Cómo identificar tu tipo de alergia

¿Sientes picazón en la nariz, estornudas sin parar o tu piel reacciona con ronchas? Podrías estar frente a una alergia. La mejor forma de saber exactamente a qué eres alérgico es acudir a un especialista, quien probablemente te recomendará una prueba cutánea.

Esta prueba es sencilla y rápida. El médico coloca pequeñas cantidades de diferentes alérgenos —como polen, ácaros o ciertos alimentos— en tu piel, generalmente en el brazo o la espalda. Luego observa cómo reacciona tu cuerpo en las siguientes horas.

Si aparece una roncha o una pequeña hinchazón en alguno de los puntos, la prueba es positiva, lo que indica que tu sistema inmunológico reconoce esa sustancia como peligrosa. Entre más grande sea la roncha, mayor es tu sensibilidad al alérgeno. Por ejemplo, una reacción fuerte al polen de gramínea podría explicar por qué tus ojos lloran cada primavera.
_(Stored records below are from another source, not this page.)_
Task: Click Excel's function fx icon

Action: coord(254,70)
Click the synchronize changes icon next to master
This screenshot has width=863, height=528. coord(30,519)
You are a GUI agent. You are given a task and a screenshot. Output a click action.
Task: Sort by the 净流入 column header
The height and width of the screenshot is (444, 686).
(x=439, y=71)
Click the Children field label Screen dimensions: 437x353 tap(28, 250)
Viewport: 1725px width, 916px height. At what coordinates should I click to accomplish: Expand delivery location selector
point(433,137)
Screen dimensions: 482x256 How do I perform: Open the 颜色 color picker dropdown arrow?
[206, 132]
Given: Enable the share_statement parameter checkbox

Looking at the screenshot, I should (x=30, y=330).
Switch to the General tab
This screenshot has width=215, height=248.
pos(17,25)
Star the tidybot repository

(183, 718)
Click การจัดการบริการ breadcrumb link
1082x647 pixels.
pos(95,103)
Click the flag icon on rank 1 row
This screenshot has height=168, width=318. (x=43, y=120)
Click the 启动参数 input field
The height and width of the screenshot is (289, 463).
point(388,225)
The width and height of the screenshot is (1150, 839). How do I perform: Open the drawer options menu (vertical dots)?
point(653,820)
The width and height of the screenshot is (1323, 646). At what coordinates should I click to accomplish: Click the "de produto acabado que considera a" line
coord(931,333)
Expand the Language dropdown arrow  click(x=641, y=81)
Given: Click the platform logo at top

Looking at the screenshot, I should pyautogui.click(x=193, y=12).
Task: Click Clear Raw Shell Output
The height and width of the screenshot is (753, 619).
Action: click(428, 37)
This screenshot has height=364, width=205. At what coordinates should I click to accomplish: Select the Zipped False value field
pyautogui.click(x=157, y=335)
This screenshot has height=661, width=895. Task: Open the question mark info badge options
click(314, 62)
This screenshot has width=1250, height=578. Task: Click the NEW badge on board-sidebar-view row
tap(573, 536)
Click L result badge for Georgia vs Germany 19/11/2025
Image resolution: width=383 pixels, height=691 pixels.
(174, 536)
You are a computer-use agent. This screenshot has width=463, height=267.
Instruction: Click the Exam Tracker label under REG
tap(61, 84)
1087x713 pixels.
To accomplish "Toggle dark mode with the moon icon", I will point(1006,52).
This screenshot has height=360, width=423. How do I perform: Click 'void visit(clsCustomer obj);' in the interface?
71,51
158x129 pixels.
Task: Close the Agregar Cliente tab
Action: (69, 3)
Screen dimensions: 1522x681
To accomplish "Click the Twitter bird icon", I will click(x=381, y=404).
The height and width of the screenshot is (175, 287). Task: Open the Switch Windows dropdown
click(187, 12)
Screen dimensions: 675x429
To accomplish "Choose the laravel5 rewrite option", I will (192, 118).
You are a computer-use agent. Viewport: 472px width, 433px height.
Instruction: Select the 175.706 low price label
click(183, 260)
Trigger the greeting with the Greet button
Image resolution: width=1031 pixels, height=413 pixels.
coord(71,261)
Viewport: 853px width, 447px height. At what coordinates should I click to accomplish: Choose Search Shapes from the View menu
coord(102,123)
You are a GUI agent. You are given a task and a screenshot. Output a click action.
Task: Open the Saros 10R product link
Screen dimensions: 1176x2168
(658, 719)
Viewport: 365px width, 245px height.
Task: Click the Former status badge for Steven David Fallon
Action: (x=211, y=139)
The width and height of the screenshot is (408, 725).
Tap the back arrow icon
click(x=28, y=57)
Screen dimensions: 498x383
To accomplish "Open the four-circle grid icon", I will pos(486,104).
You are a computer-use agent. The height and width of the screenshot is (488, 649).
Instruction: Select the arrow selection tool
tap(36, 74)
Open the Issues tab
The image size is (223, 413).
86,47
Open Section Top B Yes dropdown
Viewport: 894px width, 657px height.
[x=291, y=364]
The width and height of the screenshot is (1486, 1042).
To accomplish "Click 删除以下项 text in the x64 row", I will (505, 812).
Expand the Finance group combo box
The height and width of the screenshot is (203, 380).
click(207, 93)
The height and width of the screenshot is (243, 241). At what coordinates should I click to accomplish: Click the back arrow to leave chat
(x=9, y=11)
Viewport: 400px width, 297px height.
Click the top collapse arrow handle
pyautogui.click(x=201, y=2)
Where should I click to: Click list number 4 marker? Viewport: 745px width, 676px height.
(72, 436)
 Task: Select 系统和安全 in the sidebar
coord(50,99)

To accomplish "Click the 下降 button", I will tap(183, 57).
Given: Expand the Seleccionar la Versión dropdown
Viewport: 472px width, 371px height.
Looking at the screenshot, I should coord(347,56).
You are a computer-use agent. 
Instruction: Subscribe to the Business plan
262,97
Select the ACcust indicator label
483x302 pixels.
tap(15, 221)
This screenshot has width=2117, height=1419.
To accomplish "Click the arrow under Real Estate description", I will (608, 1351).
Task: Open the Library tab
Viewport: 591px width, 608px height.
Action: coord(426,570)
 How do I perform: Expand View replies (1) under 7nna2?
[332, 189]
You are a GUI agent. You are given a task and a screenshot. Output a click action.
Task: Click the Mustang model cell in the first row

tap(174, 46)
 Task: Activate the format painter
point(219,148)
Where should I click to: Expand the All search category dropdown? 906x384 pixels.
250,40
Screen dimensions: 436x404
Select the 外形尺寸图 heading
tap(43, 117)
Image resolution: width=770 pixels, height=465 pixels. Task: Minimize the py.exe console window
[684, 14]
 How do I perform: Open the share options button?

Por otro lado, si no hay ninguna reacción en un punto específico, eso es una señal de que probablemente no eres alérgico a ese alérgeno. Aunque esta prueba es muy útil, no es infalible. En algunos casos, el médico puede complementarla con análisis de sangre o pruebas de exposición controlada.

Conocer tu alergia es el primer paso para controlarla. Ya sea que debas evitar ciertos alimentos, usar medicamentos en temporadas de alta polinización o cambiar hábitos en casa, tener un diagnóstico claro hace toda la diferencia. No ignores los síntomas: lo que parece un resfriado común podría ser una alergia que necesita atención.